# [Objective]
Please retype the listing below line for line, changing nothing.

# [Material to process]
§ §

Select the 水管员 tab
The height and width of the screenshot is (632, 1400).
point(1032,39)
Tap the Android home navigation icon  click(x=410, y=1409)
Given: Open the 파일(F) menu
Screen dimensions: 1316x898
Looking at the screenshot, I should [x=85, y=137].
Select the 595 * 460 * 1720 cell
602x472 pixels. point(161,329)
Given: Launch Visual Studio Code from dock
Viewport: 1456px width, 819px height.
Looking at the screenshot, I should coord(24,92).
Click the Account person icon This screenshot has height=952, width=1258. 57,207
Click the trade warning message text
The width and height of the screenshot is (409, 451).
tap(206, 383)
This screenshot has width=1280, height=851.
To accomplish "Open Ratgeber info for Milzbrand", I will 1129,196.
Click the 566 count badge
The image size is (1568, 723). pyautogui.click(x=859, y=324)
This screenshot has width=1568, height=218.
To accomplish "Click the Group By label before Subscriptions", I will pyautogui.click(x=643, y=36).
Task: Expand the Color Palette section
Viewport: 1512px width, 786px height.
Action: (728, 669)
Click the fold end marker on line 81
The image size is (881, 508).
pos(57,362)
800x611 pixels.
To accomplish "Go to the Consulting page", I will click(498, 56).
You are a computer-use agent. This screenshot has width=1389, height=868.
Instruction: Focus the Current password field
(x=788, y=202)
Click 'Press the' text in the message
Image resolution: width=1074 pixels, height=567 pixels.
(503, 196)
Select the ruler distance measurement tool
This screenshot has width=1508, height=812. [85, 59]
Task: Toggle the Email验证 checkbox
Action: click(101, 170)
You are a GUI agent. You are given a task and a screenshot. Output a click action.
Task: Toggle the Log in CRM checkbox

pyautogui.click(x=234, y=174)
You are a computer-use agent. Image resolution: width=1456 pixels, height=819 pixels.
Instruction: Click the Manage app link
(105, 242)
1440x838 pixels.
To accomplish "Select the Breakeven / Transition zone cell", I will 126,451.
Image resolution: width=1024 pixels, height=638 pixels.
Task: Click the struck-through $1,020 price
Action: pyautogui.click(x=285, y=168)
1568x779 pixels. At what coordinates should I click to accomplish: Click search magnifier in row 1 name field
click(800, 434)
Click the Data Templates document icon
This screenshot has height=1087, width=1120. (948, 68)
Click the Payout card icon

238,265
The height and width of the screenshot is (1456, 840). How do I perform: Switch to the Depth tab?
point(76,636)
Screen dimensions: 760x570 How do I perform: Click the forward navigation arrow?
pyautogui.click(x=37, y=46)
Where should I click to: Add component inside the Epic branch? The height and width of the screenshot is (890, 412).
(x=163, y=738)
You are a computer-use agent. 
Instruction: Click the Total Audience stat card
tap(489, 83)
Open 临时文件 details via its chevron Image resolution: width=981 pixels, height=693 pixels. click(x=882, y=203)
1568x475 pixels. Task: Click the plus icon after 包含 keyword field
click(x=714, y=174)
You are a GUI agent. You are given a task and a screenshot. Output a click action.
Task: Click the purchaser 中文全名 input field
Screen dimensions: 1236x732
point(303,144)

§ §

# [Finished task]
Select the 水管员 tab
The height and width of the screenshot is (632, 1400).
point(1032,39)
Tap the Android home navigation icon  click(x=410, y=1409)
Given: Open the 파일(F) menu
Screen dimensions: 1316x898
Looking at the screenshot, I should [x=85, y=137].
Select the 595 * 460 * 1720 cell
602x472 pixels. point(161,329)
Given: Launch Visual Studio Code from dock
Viewport: 1456px width, 819px height.
Looking at the screenshot, I should coord(24,92).
Click the Account person icon This screenshot has height=952, width=1258. 57,207
Click the trade warning message text
The width and height of the screenshot is (409, 451).
tap(206, 383)
This screenshot has width=1280, height=851.
To accomplish "Open Ratgeber info for Milzbrand", I will 1129,196.
Click the 566 count badge
The image size is (1568, 723). pyautogui.click(x=859, y=324)
This screenshot has width=1568, height=218.
To accomplish "Click the Group By label before Subscriptions", I will pyautogui.click(x=643, y=36).
Task: Expand the Color Palette section
Viewport: 1512px width, 786px height.
Action: (728, 669)
Click the fold end marker on line 81
The image size is (881, 508).
pos(57,362)
800x611 pixels.
To accomplish "Go to the Consulting page", I will click(498, 56).
You are a computer-use agent. This screenshot has width=1389, height=868.
Instruction: Focus the Current password field
(x=788, y=202)
Click 'Press the' text in the message
Image resolution: width=1074 pixels, height=567 pixels.
(503, 196)
Select the ruler distance measurement tool
This screenshot has width=1508, height=812. [85, 59]
Task: Toggle the Email验证 checkbox
Action: click(101, 170)
You are a GUI agent. You are given a task and a screenshot. Output a click action.
Task: Toggle the Log in CRM checkbox

pyautogui.click(x=234, y=174)
You are a computer-use agent. Image resolution: width=1456 pixels, height=819 pixels.
Instruction: Click the Manage app link
(105, 242)
1440x838 pixels.
To accomplish "Select the Breakeven / Transition zone cell", I will 126,451.
Image resolution: width=1024 pixels, height=638 pixels.
Task: Click the struck-through $1,020 price
Action: pyautogui.click(x=285, y=168)
1568x779 pixels. At what coordinates should I click to accomplish: Click search magnifier in row 1 name field
click(800, 434)
Click the Data Templates document icon
This screenshot has height=1087, width=1120. (948, 68)
Click the Payout card icon

238,265
The height and width of the screenshot is (1456, 840). How do I perform: Switch to the Depth tab?
point(76,636)
Screen dimensions: 760x570 How do I perform: Click the forward navigation arrow?
pyautogui.click(x=37, y=46)
Where should I click to: Add component inside the Epic branch? The height and width of the screenshot is (890, 412).
(x=163, y=738)
You are a computer-use agent. 
Instruction: Click the Total Audience stat card
tap(489, 83)
Open 临时文件 details via its chevron Image resolution: width=981 pixels, height=693 pixels. click(x=882, y=203)
1568x475 pixels. Task: Click the plus icon after 包含 keyword field
click(x=714, y=174)
You are a GUI agent. You are given a task and a screenshot. Output a click action.
Task: Click the purchaser 中文全名 input field
Screen dimensions: 1236x732
point(303,144)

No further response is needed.